Recorded data:

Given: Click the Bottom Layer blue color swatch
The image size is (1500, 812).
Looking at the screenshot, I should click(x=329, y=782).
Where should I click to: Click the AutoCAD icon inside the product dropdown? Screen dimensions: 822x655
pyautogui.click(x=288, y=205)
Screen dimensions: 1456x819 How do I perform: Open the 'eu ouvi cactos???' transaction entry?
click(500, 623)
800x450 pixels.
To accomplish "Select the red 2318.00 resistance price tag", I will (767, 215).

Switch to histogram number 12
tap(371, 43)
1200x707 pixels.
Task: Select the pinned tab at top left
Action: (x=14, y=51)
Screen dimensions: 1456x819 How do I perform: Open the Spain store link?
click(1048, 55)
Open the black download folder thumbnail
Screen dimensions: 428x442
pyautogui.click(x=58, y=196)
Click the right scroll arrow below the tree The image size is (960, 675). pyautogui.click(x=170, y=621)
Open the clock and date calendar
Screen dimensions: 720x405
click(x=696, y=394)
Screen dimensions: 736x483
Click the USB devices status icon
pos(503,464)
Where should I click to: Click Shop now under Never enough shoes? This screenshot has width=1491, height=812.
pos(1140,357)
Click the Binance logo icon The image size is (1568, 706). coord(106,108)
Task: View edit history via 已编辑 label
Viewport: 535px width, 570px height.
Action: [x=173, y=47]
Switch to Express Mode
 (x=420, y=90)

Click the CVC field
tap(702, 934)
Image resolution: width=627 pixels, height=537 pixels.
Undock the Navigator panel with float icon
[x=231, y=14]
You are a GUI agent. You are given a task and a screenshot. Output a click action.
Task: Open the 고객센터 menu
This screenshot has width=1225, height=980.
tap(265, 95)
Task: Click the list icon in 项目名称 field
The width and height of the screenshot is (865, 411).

What the exercise asks: Word for word and line for line, give the material again.

Response:
Given: Click the Bottom Layer blue color swatch
The image size is (1500, 812).
Looking at the screenshot, I should click(x=329, y=782).
Where should I click to: Click the AutoCAD icon inside the product dropdown? Screen dimensions: 822x655
pyautogui.click(x=288, y=205)
Screen dimensions: 1456x819 How do I perform: Open the 'eu ouvi cactos???' transaction entry?
click(500, 623)
800x450 pixels.
To accomplish "Select the red 2318.00 resistance price tag", I will (767, 215).

Switch to histogram number 12
tap(371, 43)
1200x707 pixels.
Task: Select the pinned tab at top left
Action: (x=14, y=51)
Screen dimensions: 1456x819 How do I perform: Open the Spain store link?
click(1048, 55)
Open the black download folder thumbnail
Screen dimensions: 428x442
pyautogui.click(x=58, y=196)
Click the right scroll arrow below the tree The image size is (960, 675). pyautogui.click(x=170, y=621)
Open the clock and date calendar
Screen dimensions: 720x405
click(x=696, y=394)
Screen dimensions: 736x483
Click the USB devices status icon
pos(503,464)
Where should I click to: Click Shop now under Never enough shoes? This screenshot has width=1491, height=812.
pos(1140,357)
Click the Binance logo icon The image size is (1568, 706). coord(106,108)
Task: View edit history via 已编辑 label
Viewport: 535px width, 570px height.
Action: [x=173, y=47]
Switch to Express Mode
 (x=420, y=90)

Click the CVC field
tap(702, 934)
Image resolution: width=627 pixels, height=537 pixels.
Undock the Navigator panel with float icon
[x=231, y=14]
You are a GUI agent. You are given a task and a screenshot. Output a click action.
Task: Open the 고객센터 menu
This screenshot has width=1225, height=980.
tap(265, 95)
Task: Click the list icon in 项目名称 field
The width and height of the screenshot is (865, 411).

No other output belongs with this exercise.